Document passage:
The Great Wheel of Data-Structural and Algorithmic Fate

Mini-Topics

Stack-Heap Distinction

  • The Stack (\(\neq\) Stack data structure)
    • Fixed-length things go here, including Pointers to Heap
  • The Heap (\(\neq\) Heap data structure)
    • Variable-length things go here
  • Heap elves manage The Heap, by…
    • Constantly “claiming” additional memory from the OS (malloc()), in case objects need to grow
    • “Freeing” memory back for use by the OS (free()), when objects shrink / deleted / Python execution ends

Big-\(\overline{O}\) Notation

  • These are equivalence classes (not numbers or functions)
  • Compute the runtime \(T(n)\) of an algorithm
  • Worry about how it scales as \(n\) gets large: \(\lim_{n \rightarrow \infty}T(n)\)
  • Decide whether to use it or not based on which equivalence class it converges to:
    • \(O(1)\)

(Data for locating words and elements)

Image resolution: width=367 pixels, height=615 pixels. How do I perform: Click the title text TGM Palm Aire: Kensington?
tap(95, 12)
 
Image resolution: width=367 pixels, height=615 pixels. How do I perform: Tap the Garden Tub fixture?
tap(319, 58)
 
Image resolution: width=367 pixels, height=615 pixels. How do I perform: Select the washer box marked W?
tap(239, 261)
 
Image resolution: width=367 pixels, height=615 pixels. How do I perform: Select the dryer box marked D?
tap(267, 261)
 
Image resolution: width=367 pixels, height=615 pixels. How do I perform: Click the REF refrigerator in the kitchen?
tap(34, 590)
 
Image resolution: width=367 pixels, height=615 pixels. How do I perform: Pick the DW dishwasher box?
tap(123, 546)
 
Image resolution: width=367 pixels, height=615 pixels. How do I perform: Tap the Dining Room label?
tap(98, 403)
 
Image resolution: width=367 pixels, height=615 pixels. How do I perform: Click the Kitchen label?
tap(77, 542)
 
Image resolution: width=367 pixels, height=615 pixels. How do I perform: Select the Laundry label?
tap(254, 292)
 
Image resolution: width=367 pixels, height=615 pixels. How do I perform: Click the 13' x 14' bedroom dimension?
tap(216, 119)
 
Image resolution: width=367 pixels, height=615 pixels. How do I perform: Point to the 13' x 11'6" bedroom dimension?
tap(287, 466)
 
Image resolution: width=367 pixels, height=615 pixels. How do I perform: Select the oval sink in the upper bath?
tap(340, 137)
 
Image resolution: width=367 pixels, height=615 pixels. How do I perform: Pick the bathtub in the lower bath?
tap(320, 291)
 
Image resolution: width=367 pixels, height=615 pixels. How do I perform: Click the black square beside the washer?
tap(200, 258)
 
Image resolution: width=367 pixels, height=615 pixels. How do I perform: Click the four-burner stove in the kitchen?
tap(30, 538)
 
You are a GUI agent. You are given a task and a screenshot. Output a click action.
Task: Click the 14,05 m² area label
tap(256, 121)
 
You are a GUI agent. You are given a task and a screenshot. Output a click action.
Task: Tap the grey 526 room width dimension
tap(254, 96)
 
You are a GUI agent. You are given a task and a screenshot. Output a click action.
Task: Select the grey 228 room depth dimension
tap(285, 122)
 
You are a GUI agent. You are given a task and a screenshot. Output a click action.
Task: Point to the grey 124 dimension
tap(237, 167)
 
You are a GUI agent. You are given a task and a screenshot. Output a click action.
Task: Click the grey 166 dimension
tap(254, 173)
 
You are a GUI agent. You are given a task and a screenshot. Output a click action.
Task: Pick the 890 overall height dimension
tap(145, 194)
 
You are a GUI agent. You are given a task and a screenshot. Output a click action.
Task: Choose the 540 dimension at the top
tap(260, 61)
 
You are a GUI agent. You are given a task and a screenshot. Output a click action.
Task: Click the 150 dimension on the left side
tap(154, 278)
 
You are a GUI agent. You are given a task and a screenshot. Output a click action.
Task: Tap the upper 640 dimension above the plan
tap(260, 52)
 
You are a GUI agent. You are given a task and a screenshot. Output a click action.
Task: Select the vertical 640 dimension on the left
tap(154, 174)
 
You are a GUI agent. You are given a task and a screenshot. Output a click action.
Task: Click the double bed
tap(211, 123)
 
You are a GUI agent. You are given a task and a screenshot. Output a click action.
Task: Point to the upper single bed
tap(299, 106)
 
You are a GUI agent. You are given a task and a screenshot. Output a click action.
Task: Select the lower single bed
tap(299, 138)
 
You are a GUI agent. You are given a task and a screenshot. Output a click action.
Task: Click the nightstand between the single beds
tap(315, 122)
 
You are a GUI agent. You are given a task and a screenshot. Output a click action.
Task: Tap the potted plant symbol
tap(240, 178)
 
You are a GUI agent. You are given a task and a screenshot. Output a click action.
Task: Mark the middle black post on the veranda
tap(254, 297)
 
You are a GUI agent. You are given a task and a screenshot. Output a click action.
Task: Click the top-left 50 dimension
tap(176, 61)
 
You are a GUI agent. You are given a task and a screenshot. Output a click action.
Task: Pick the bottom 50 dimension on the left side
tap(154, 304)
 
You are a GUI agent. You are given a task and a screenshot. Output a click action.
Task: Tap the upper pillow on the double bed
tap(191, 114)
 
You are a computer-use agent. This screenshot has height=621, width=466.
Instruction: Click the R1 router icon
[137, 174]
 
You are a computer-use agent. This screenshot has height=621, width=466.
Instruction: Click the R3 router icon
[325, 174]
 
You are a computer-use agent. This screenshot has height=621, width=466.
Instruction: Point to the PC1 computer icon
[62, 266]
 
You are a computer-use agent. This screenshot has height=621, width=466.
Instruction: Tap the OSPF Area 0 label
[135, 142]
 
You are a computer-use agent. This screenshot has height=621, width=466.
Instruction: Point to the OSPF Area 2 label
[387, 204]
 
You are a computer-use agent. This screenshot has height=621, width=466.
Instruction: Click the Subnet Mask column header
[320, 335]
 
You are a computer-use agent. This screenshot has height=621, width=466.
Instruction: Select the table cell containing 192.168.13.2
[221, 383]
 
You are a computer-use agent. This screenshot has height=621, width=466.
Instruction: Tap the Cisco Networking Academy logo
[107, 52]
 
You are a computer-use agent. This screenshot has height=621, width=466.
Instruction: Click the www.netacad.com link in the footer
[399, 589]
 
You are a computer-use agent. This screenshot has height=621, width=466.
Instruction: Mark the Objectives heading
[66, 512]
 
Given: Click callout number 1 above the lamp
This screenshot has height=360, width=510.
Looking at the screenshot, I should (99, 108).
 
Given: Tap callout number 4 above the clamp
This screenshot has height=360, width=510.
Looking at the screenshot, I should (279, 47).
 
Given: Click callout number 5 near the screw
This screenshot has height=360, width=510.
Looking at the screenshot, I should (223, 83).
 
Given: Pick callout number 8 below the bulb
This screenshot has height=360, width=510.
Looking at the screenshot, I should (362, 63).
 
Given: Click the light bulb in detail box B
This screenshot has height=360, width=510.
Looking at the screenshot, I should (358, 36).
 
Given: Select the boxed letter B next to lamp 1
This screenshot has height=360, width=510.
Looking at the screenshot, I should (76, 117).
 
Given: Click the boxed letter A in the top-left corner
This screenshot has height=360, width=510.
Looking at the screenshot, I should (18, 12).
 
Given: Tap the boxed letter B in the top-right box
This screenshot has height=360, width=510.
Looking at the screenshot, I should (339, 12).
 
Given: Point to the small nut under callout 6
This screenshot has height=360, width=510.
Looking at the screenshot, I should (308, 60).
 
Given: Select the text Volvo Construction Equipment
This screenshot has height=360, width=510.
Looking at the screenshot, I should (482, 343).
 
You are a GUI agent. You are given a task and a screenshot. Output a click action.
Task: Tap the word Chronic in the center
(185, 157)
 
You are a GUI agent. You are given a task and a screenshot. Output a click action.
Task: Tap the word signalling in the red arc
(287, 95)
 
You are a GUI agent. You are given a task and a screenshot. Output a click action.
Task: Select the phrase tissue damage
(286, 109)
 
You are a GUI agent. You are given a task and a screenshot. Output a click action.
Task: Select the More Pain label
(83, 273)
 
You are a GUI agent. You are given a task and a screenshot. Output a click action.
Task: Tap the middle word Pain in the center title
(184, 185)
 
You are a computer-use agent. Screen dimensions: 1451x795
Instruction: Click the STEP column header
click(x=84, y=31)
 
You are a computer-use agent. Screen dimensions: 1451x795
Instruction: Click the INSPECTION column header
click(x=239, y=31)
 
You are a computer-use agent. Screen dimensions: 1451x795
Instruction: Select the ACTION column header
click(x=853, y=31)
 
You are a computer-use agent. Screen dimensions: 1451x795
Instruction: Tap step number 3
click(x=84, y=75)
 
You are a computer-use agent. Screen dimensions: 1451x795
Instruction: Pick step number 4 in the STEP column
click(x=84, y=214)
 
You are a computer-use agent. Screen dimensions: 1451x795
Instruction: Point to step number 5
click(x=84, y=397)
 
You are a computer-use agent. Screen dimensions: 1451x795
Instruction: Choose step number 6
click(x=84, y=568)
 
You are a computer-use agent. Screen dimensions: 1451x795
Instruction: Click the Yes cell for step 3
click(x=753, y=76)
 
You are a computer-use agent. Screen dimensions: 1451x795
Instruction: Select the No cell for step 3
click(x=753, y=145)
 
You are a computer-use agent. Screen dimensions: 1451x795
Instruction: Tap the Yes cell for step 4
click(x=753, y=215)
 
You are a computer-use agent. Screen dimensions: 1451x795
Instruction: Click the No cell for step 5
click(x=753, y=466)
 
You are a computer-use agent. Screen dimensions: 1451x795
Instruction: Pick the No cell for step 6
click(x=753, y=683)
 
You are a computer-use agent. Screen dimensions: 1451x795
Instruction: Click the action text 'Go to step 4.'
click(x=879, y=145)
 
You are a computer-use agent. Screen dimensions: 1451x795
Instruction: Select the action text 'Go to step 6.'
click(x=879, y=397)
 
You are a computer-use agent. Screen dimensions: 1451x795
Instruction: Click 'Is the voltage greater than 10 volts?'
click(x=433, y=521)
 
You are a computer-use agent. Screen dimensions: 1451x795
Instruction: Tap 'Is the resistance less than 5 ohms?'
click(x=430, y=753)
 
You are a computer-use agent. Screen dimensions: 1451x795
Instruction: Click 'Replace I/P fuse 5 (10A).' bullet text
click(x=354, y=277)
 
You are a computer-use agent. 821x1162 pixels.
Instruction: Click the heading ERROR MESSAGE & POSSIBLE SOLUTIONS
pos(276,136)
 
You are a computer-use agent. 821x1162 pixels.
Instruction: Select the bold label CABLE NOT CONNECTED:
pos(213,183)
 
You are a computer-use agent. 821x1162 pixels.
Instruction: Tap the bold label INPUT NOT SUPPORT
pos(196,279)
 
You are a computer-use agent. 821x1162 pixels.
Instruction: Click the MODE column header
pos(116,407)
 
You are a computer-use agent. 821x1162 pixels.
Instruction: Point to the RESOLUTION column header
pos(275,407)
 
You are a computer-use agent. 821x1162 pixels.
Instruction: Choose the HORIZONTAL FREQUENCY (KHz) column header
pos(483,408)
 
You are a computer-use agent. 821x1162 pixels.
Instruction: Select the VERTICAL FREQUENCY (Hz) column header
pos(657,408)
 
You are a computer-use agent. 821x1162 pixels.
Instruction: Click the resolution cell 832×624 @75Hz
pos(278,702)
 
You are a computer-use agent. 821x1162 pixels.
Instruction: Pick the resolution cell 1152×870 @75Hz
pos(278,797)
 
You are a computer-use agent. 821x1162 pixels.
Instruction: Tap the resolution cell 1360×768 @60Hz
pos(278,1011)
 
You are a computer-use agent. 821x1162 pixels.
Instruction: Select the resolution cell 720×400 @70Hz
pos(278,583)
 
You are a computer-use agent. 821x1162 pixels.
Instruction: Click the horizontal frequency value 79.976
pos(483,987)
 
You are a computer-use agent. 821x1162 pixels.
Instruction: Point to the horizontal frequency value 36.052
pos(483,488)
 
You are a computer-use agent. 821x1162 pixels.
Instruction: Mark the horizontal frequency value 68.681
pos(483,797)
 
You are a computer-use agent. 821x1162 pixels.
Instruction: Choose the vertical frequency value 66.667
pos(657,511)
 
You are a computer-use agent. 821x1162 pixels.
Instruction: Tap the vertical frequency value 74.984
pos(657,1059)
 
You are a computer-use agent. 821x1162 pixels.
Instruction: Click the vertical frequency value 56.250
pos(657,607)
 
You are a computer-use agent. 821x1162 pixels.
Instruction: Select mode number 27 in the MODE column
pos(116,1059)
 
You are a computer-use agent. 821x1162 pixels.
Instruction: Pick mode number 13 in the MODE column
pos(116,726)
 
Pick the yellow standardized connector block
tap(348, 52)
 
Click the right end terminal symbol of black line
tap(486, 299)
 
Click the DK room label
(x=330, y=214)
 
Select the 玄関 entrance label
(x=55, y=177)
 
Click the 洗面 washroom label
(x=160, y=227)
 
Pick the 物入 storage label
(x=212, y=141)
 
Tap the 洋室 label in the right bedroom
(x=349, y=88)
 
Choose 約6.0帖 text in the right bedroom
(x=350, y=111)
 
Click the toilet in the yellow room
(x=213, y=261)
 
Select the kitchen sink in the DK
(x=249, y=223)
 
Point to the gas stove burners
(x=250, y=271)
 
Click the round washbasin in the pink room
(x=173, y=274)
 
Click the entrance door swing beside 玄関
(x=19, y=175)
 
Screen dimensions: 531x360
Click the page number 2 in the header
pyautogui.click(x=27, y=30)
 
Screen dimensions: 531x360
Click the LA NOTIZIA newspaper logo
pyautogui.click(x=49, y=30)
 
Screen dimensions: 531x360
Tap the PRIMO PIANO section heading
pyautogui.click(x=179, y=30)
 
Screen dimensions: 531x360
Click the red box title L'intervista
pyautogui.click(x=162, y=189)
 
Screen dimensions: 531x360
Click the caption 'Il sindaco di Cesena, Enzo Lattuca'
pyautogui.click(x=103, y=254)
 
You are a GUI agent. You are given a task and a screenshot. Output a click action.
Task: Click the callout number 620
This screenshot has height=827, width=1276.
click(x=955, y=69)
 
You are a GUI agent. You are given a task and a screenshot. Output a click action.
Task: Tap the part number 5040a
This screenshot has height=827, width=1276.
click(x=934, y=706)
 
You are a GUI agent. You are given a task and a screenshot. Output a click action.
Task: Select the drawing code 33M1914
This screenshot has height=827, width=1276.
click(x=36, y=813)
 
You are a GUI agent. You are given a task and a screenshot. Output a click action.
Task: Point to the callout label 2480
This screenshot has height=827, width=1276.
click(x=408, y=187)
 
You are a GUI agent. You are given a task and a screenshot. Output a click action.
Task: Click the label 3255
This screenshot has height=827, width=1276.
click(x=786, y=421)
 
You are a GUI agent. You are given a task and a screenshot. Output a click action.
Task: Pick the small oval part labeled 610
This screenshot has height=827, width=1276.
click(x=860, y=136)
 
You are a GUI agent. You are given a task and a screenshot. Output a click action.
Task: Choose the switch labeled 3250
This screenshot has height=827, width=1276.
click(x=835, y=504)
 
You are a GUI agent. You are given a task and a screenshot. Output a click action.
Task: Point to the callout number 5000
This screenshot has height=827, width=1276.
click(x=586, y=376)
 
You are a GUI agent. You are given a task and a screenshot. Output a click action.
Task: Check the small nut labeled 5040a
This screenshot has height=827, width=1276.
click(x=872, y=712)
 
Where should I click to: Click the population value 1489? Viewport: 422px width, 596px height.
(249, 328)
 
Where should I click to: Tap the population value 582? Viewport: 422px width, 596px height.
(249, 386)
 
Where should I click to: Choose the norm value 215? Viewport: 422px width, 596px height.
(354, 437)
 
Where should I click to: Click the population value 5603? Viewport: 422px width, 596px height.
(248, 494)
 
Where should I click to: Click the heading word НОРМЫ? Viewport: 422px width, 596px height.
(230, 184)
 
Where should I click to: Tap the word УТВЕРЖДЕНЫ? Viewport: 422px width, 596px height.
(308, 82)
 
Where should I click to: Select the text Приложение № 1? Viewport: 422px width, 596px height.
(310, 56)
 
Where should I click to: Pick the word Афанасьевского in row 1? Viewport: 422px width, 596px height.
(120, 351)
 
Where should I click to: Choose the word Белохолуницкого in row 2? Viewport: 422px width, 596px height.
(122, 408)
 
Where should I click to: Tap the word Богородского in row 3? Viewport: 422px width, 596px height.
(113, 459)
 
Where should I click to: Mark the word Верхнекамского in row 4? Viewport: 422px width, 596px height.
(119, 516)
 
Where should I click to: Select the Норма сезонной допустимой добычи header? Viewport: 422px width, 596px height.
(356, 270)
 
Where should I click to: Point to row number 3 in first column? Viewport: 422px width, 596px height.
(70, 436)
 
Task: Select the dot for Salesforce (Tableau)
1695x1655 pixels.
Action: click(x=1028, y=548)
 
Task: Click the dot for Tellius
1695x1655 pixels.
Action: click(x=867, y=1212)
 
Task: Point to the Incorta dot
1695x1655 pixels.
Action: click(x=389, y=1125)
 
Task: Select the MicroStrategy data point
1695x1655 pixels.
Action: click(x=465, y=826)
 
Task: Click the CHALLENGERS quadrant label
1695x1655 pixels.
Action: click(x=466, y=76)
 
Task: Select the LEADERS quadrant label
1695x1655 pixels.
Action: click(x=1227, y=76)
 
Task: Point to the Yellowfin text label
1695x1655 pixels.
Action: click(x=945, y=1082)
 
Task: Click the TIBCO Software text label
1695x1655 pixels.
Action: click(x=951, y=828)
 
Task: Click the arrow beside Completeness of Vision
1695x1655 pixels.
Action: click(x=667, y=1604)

Task instructions: Please reproduce the data structures notes word for word, everything from "The Great Wheel" down to "Heap data structure)". None of these entries are needed here.

Solution to this task:
The Great Wheel of Data-Structural and Algorithmic Fate

Mini-Topics

Stack-Heap Distinction

  • The Stack (\(\neq\) Stack data structure)
    • Fixed-length things go here, including Pointers to Heap
  • The Heap (\(\neq\) Heap data structure)